*** Begin section ***

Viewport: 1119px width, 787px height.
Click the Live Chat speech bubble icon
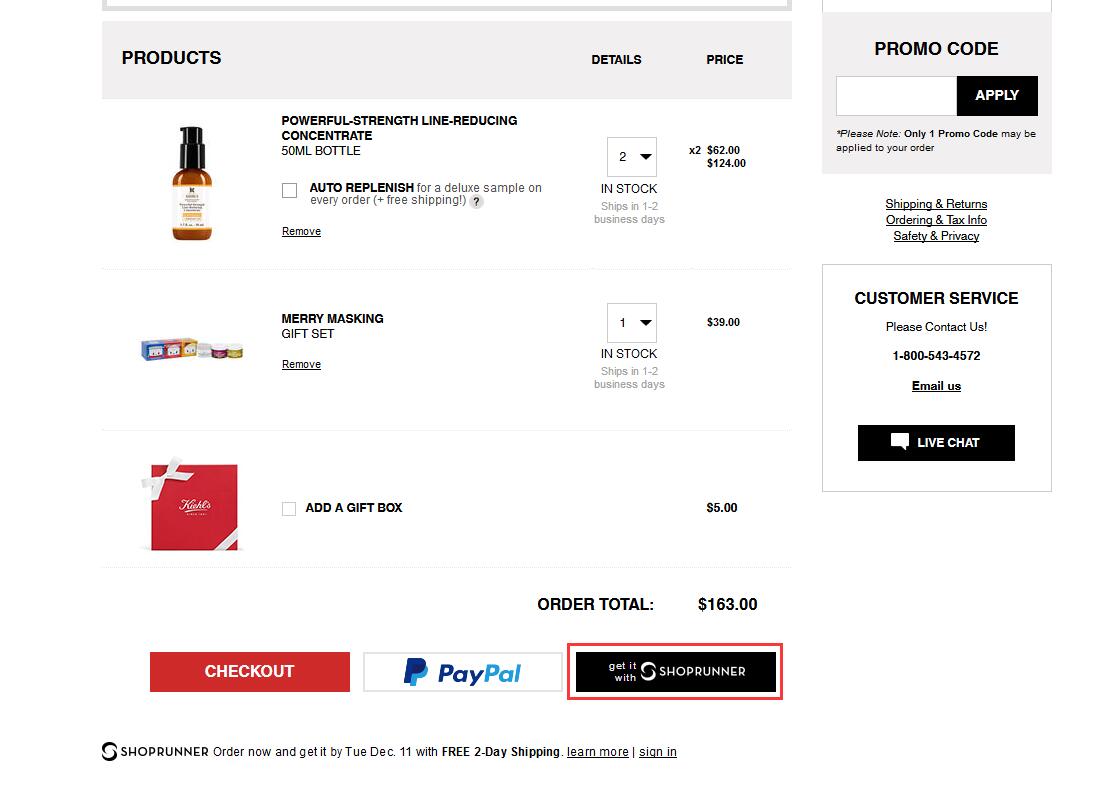point(900,442)
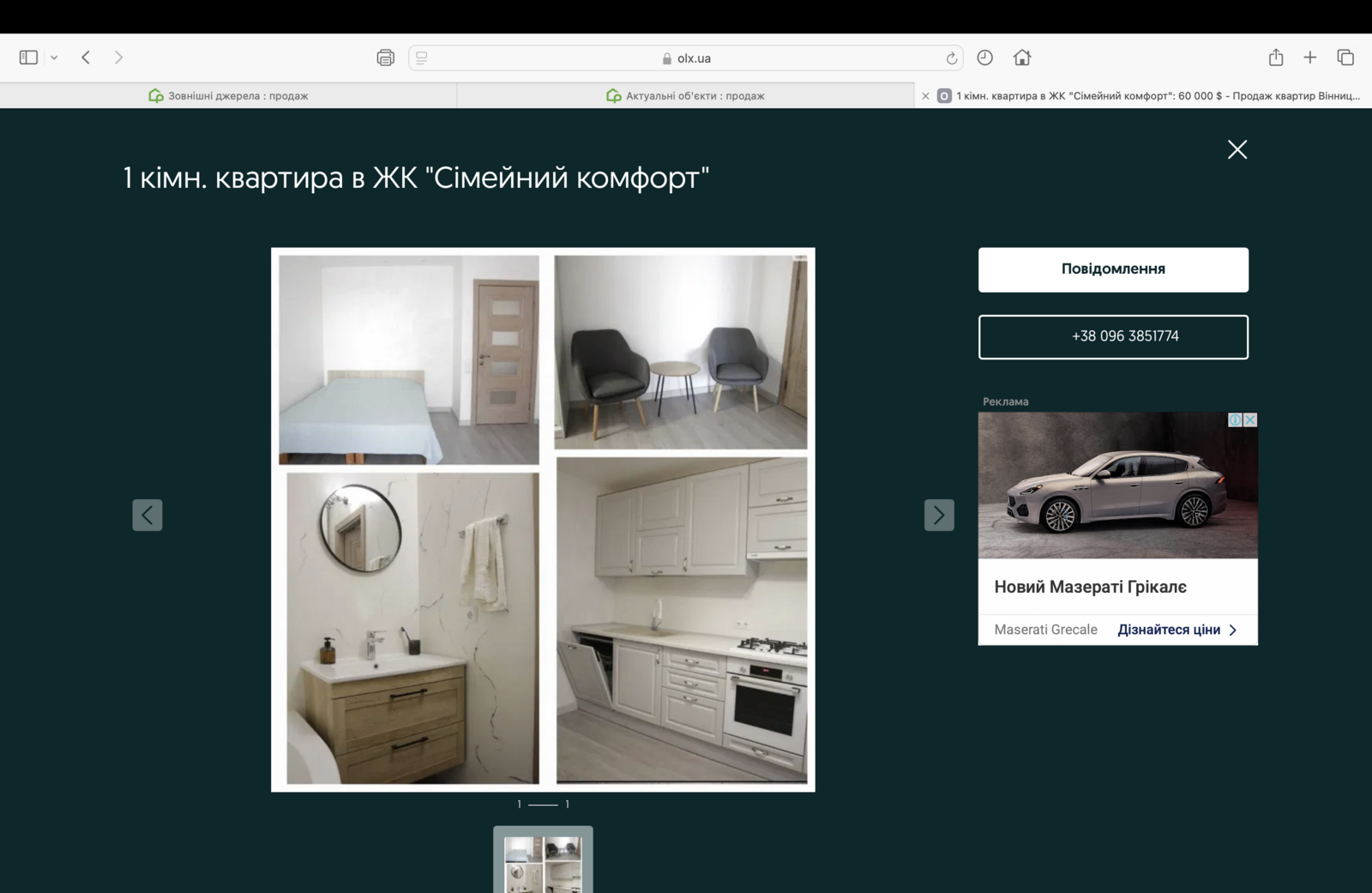Image resolution: width=1372 pixels, height=893 pixels.
Task: Click the print icon in toolbar
Action: (x=385, y=57)
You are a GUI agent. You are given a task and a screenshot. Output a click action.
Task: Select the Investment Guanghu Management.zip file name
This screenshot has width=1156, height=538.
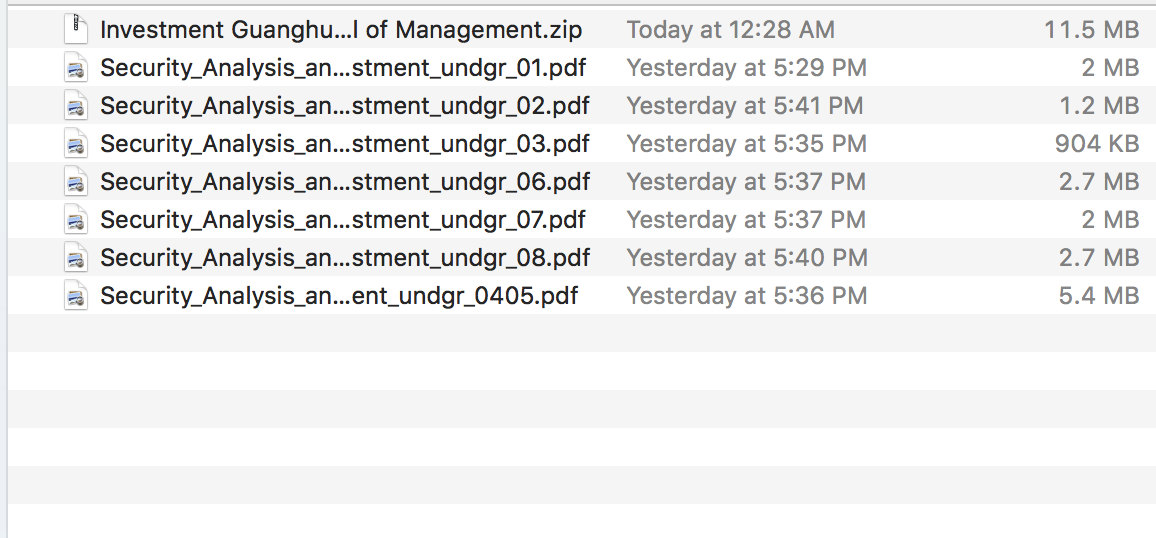click(x=341, y=30)
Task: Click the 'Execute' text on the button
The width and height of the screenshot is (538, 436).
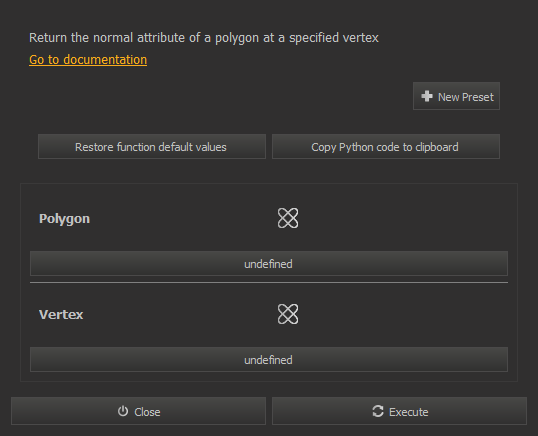Action: click(409, 412)
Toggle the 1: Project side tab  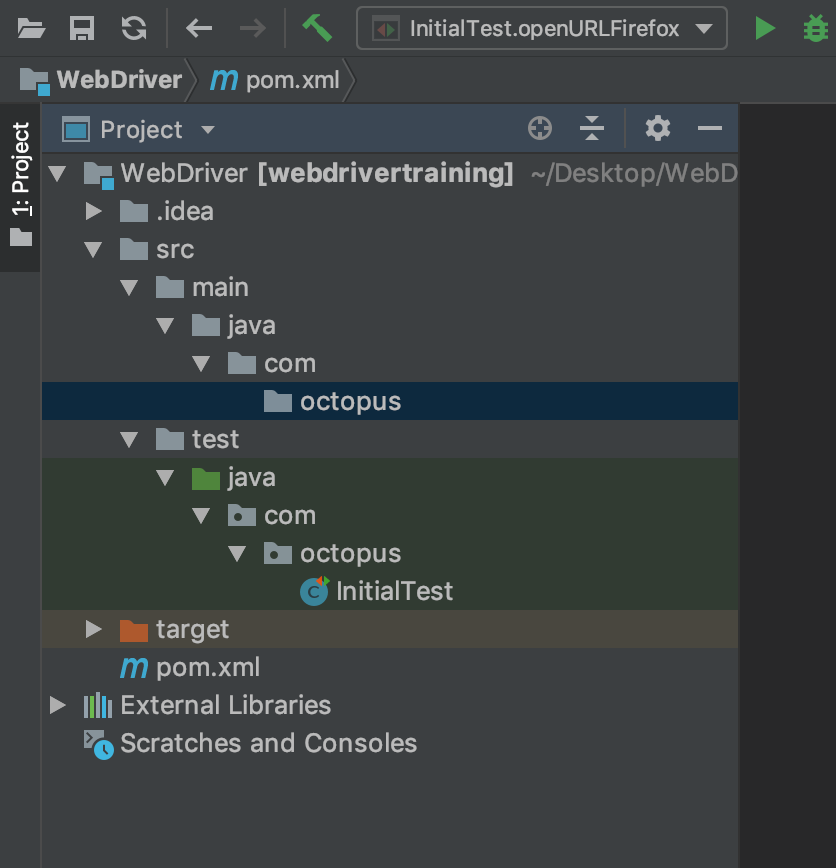pyautogui.click(x=20, y=185)
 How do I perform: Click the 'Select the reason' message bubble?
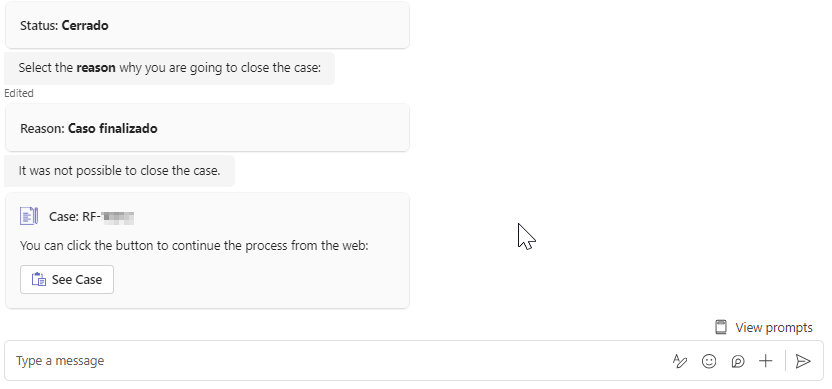click(169, 68)
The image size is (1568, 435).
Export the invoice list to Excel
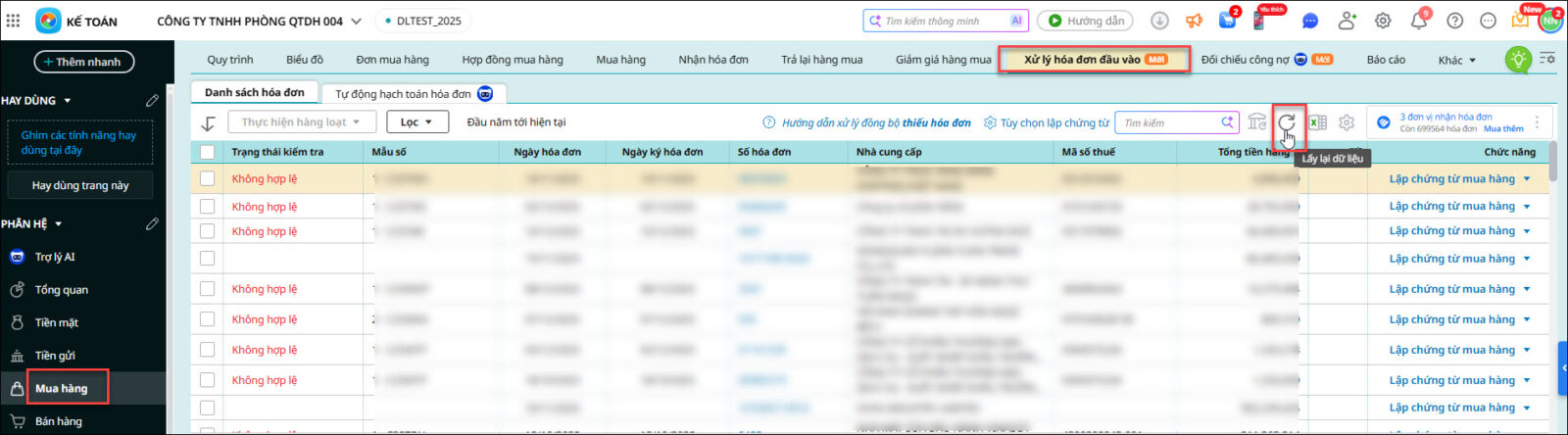point(1317,122)
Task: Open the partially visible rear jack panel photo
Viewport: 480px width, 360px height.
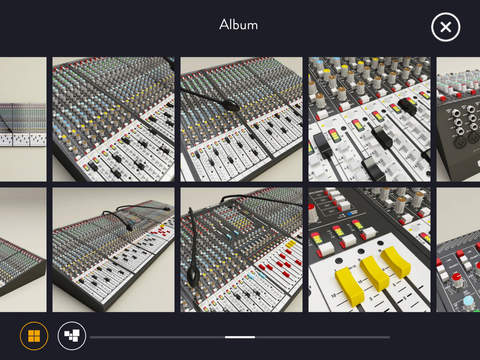Action: [458, 119]
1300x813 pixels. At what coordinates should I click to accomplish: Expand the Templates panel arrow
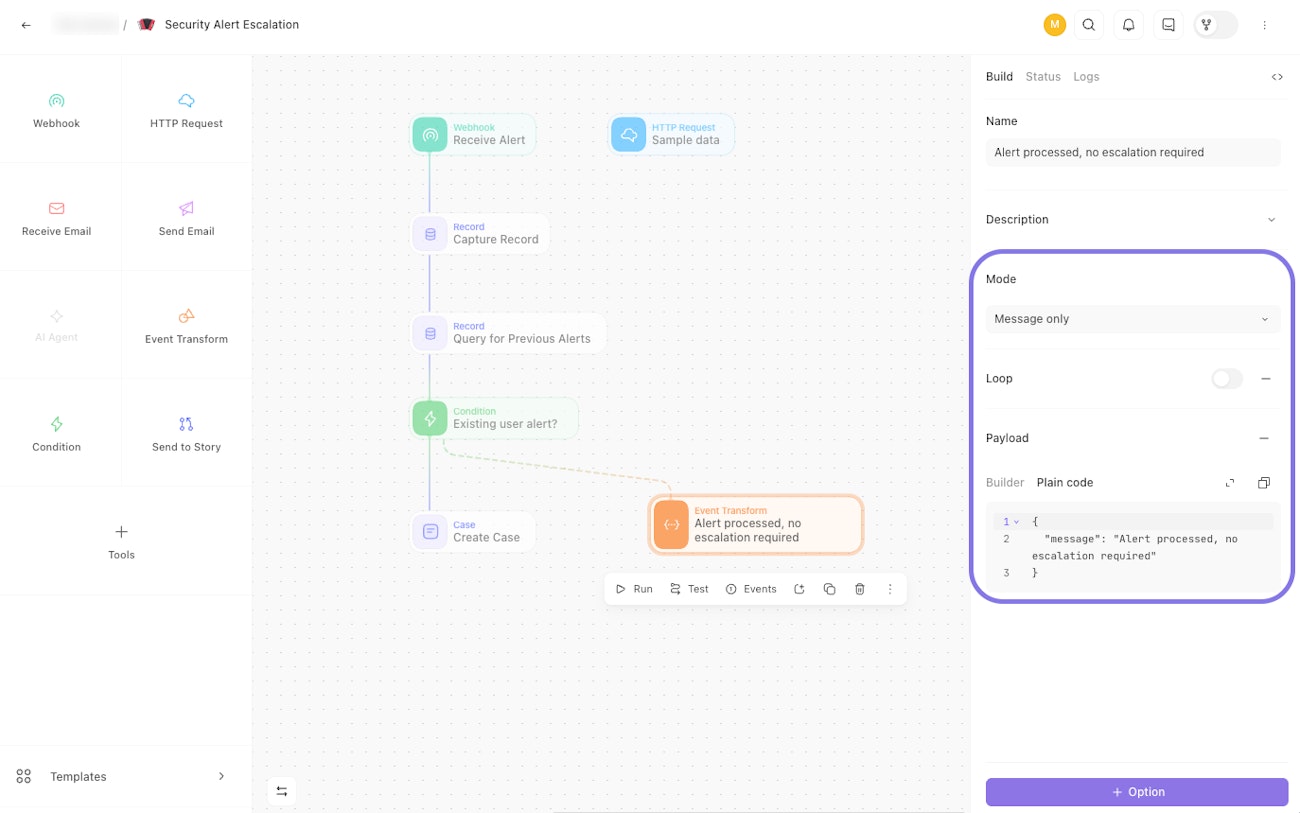[x=221, y=776]
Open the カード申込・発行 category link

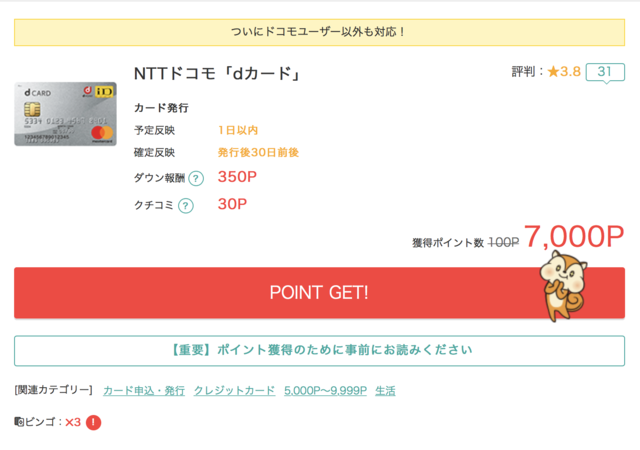tap(144, 391)
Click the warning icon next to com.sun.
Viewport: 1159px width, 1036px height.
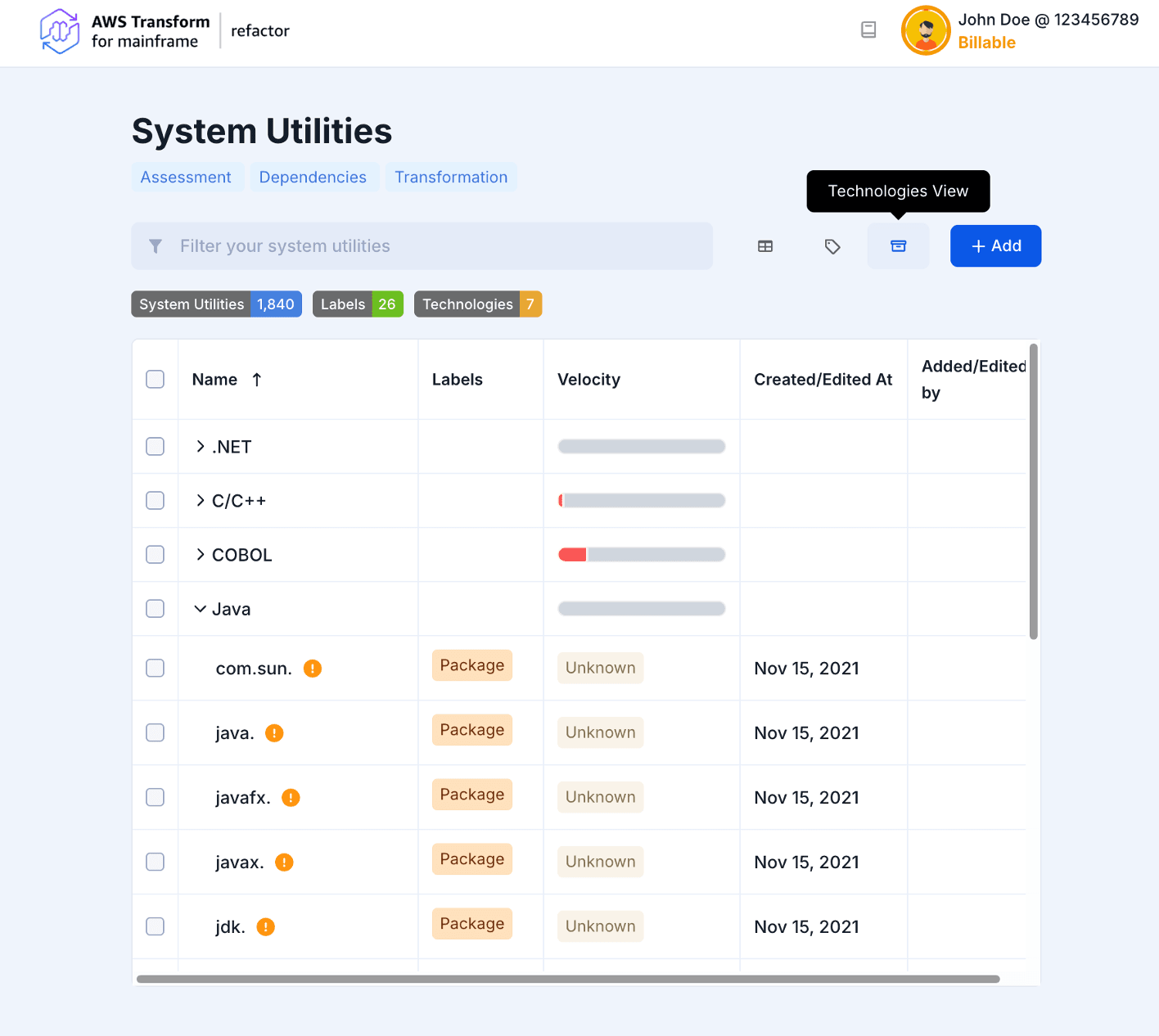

*** End section ***

# TRY IT
Having located the line with "Viewport: 480px width, 360px height.", copy it exactly along with every later line through the end of the listing above, but omit the pictures.

# EXPECTED ANSWER
Viewport: 480px width, 360px height.
Action: [458, 119]
1300x813 pixels. At what coordinates should I click to accomplish: Expand the Templates panel arrow
[x=221, y=776]
Open the カード申込・発行 category link

tap(144, 391)
Click the warning icon next to com.sun.
Viewport: 1159px width, 1036px height.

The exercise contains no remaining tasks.